▶ WHAT TO PRODUCE: Rewrite the items from the line with "This screenshot has height=795, width=973." through the line with "Click the AMD", changing "The image size is" to "The screenshot size is" and keeping everything else the same.

————

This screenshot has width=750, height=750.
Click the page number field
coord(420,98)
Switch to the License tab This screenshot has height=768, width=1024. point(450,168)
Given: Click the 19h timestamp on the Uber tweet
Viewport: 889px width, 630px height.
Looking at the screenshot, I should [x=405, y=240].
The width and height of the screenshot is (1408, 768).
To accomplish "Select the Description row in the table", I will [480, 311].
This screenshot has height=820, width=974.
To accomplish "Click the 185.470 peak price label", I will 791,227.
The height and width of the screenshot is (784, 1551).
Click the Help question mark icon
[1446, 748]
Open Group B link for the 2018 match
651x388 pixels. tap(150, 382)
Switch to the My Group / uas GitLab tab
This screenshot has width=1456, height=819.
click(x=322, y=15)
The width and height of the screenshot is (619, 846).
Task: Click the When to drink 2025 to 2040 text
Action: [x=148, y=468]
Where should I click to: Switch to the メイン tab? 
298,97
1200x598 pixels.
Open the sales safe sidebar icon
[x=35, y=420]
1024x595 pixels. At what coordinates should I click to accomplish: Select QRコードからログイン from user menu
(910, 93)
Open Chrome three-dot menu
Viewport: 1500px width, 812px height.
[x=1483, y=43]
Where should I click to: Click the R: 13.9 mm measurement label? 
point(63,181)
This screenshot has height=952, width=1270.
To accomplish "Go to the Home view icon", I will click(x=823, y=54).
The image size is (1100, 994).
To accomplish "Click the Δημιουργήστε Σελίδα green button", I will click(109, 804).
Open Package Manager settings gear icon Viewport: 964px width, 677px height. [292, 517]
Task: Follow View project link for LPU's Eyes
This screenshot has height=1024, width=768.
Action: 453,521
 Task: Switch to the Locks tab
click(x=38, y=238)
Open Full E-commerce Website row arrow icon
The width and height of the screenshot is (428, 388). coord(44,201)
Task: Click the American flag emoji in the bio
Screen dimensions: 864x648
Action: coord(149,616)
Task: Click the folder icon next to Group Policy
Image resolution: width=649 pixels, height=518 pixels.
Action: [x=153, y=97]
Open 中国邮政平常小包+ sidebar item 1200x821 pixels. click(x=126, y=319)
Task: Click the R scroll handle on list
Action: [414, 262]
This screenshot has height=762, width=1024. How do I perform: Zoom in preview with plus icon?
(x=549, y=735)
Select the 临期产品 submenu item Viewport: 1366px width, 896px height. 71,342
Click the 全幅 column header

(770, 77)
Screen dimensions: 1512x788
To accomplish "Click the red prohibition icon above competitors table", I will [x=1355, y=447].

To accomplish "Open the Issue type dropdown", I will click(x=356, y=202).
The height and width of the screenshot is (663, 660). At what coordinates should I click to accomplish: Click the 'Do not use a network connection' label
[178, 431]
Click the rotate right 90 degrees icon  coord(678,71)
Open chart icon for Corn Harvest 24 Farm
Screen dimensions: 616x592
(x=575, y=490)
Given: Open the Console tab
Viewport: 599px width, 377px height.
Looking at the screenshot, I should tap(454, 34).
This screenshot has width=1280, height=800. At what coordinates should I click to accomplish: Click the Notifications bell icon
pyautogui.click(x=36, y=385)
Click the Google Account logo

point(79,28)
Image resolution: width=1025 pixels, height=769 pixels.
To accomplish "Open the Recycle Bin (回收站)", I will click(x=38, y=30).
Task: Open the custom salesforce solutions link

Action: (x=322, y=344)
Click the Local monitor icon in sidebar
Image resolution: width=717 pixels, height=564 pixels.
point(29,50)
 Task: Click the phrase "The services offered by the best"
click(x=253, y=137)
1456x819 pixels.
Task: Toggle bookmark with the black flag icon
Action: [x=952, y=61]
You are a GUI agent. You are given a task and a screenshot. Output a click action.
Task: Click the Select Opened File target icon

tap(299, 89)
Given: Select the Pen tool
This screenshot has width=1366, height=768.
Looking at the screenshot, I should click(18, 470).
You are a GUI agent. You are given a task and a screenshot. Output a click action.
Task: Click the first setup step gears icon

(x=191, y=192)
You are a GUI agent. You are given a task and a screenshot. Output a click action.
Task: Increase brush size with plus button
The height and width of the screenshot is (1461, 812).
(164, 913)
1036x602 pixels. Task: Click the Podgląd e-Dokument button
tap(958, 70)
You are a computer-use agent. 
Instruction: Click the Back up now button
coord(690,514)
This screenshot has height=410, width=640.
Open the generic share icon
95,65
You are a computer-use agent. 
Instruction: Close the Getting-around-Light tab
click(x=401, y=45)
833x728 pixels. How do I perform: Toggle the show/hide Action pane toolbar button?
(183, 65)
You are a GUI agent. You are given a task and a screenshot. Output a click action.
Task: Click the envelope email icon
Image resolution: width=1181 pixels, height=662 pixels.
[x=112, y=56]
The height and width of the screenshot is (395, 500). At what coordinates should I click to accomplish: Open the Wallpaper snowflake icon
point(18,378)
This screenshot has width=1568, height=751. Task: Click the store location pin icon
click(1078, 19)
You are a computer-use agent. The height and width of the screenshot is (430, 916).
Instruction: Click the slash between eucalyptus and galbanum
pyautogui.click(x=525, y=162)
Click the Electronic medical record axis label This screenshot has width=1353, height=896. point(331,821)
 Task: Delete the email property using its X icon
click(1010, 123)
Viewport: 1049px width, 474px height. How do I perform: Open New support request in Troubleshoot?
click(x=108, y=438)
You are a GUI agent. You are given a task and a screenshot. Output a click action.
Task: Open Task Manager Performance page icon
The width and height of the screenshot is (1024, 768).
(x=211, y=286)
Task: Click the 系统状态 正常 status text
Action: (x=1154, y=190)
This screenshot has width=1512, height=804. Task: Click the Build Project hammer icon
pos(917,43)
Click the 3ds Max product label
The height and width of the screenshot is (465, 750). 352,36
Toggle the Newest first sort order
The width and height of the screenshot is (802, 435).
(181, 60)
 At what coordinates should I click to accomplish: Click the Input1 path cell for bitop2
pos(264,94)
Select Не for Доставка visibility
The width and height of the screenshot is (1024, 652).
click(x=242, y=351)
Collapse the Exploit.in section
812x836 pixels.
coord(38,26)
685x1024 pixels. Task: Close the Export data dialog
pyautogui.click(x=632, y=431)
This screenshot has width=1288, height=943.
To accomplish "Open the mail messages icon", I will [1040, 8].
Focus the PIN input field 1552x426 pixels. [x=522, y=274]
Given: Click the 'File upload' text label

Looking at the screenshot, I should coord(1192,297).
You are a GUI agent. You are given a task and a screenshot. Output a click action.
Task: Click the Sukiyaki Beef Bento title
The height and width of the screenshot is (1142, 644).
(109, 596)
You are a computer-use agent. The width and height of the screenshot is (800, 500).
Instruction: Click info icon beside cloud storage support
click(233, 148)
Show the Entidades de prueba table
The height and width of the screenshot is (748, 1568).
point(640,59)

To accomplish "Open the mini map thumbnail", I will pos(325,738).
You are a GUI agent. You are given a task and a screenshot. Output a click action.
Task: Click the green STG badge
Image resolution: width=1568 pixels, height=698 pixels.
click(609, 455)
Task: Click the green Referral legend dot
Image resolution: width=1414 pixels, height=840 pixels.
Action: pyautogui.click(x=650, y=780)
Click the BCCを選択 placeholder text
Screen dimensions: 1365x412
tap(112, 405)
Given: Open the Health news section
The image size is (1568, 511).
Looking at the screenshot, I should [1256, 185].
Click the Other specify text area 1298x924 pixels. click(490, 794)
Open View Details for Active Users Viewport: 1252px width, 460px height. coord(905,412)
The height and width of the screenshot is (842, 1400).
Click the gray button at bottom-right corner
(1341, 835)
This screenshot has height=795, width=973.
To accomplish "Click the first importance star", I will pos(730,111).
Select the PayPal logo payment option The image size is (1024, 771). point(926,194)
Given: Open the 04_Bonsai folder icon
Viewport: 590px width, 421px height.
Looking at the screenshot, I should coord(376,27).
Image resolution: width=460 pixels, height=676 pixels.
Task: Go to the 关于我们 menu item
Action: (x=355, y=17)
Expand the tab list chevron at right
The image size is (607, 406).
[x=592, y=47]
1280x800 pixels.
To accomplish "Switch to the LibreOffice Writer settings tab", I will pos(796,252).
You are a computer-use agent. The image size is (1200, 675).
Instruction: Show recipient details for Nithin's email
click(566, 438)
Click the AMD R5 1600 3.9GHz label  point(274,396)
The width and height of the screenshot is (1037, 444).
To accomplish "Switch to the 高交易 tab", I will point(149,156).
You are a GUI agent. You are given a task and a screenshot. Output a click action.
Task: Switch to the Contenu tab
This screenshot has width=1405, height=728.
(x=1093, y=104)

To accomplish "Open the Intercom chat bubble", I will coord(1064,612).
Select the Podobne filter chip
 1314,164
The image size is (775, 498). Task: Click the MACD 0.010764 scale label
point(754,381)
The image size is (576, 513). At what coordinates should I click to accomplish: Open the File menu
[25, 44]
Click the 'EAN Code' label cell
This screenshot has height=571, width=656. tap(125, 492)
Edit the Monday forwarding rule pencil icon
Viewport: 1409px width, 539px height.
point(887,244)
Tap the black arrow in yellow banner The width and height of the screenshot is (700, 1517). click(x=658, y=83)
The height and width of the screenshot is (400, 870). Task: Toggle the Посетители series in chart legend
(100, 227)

————

▶ RESPONSE:
This screenshot has height=795, width=973.
To accomplish "Click the first importance star", I will pos(730,111).
Select the PayPal logo payment option The screenshot size is (1024, 771). point(926,194)
Given: Open the 04_Bonsai folder icon
Viewport: 590px width, 421px height.
Looking at the screenshot, I should coord(376,27).
Image resolution: width=460 pixels, height=676 pixels.
Task: Go to the 关于我们 menu item
Action: (x=355, y=17)
Expand the tab list chevron at right
The screenshot size is (607, 406).
[x=592, y=47]
1280x800 pixels.
To accomplish "Switch to the LibreOffice Writer settings tab", I will pos(796,252).
You are a computer-use agent. The screenshot size is (1200, 675).
Instruction: Show recipient details for Nithin's email
click(566, 438)
Click the AMD R5 1600 3.9GHz label  point(274,396)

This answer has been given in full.